(Source data)

[Start]

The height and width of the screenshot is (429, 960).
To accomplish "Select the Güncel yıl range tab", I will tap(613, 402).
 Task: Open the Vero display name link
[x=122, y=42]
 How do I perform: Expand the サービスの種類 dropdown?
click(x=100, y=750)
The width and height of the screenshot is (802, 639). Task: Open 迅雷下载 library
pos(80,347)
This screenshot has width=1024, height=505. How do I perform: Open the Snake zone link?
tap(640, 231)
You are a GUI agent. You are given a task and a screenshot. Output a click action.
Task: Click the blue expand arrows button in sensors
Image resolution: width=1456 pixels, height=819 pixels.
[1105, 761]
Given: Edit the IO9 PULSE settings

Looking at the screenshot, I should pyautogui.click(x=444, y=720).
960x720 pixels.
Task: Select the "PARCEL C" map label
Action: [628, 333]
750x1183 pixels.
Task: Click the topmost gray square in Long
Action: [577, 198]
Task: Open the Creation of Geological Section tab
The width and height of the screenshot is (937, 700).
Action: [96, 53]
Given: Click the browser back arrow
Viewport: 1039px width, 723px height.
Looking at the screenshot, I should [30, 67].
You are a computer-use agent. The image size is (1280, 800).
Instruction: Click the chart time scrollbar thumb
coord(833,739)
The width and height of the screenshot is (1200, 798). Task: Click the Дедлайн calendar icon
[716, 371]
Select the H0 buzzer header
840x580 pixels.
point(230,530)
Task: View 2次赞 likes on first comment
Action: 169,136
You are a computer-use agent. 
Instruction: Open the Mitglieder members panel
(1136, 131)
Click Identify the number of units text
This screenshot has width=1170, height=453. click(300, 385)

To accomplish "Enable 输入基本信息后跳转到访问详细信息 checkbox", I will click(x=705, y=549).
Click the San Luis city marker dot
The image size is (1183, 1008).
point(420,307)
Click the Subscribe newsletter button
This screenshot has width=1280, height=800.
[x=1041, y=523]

[End]

* _WHAT THIS TASK INVOLVES_:
Write out the data above again, line for line, with no changes.

* _REPLY TO THE EXERCISE_:
The height and width of the screenshot is (429, 960).
To accomplish "Select the Güncel yıl range tab", I will tap(613, 402).
 Task: Open the Vero display name link
[x=122, y=42]
 How do I perform: Expand the サービスの種類 dropdown?
click(x=100, y=750)
The width and height of the screenshot is (802, 639). Task: Open 迅雷下载 library
pos(80,347)
This screenshot has width=1024, height=505. How do I perform: Open the Snake zone link?
tap(640, 231)
You are a GUI agent. You are given a task and a screenshot. Output a click action.
Task: Click the blue expand arrows button in sensors
Image resolution: width=1456 pixels, height=819 pixels.
[1105, 761]
Given: Edit the IO9 PULSE settings

Looking at the screenshot, I should pyautogui.click(x=444, y=720).
960x720 pixels.
Task: Select the "PARCEL C" map label
Action: [628, 333]
750x1183 pixels.
Task: Click the topmost gray square in Long
Action: [577, 198]
Task: Open the Creation of Geological Section tab
The width and height of the screenshot is (937, 700).
Action: [96, 53]
Given: Click the browser back arrow
Viewport: 1039px width, 723px height.
Looking at the screenshot, I should [30, 67].
You are a computer-use agent. The image size is (1280, 800).
Instruction: Click the chart time scrollbar thumb
coord(833,739)
The width and height of the screenshot is (1200, 798). Task: Click the Дедлайн calendar icon
[716, 371]
Select the H0 buzzer header
840x580 pixels.
point(230,530)
Task: View 2次赞 likes on first comment
Action: 169,136
You are a computer-use agent. 
Instruction: Open the Mitglieder members panel
(1136, 131)
Click Identify the number of units text
This screenshot has width=1170, height=453. click(300, 385)

To accomplish "Enable 输入基本信息后跳转到访问详细信息 checkbox", I will click(x=705, y=549).
Click the San Luis city marker dot
The image size is (1183, 1008).
point(420,307)
Click the Subscribe newsletter button
This screenshot has width=1280, height=800.
[x=1041, y=523]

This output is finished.